# Start of DATA LISTING
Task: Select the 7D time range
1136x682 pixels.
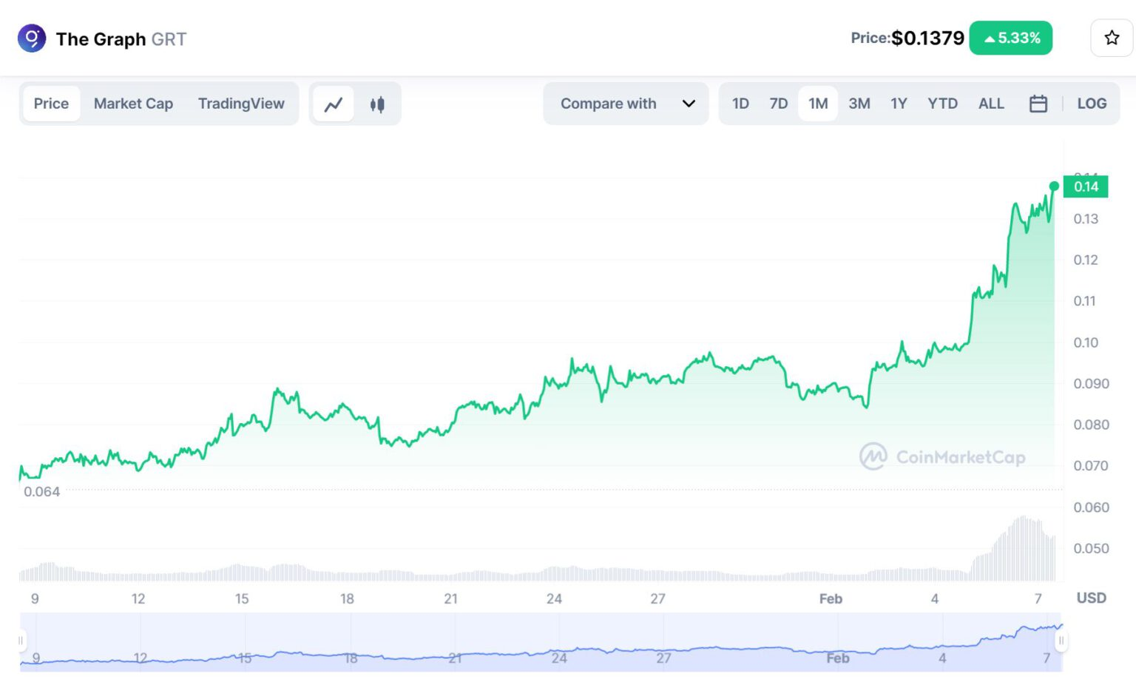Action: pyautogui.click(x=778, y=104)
# End of DATA LISTING
# Start of DATA LISTING
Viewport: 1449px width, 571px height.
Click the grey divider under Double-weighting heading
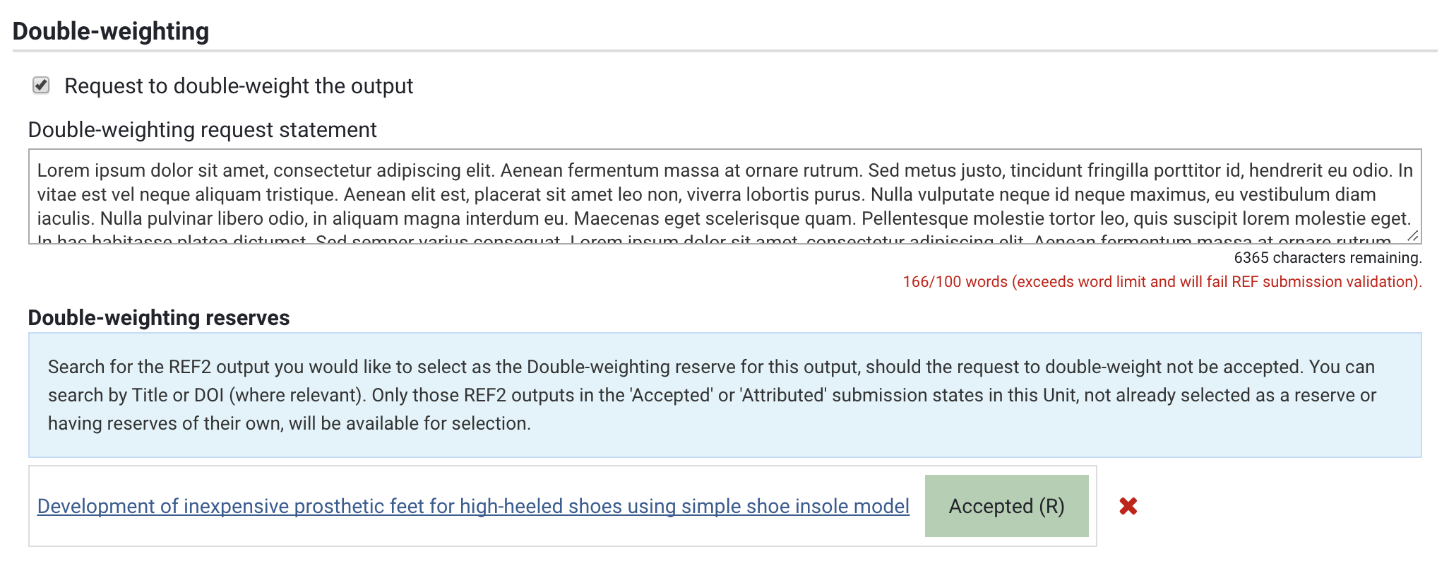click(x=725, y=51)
# End of DATA LISTING
# Start of DATA LISTING
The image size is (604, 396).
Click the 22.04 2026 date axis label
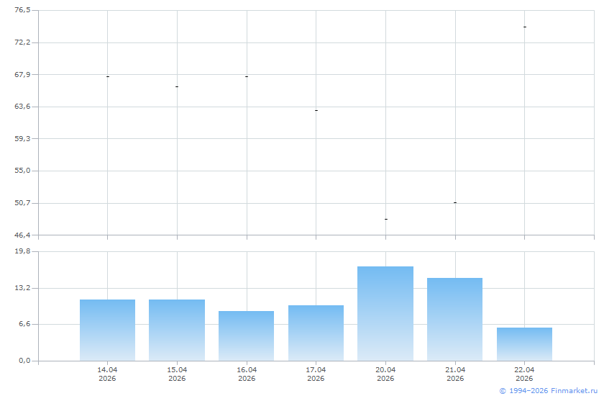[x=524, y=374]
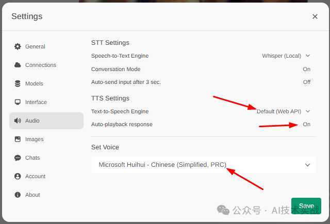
# End of DATA LISTING
Reproduce the section of the records that begins with the line containing "Viewport: 1449px width, 571px height." and ends with the line containing "click(x=725, y=51)", including both of those lines. Leave the pictures out of your answer.

» REPLY:
Viewport: 1449px width, 571px height.
Click the grey divider under Double-weighting heading
click(x=725, y=51)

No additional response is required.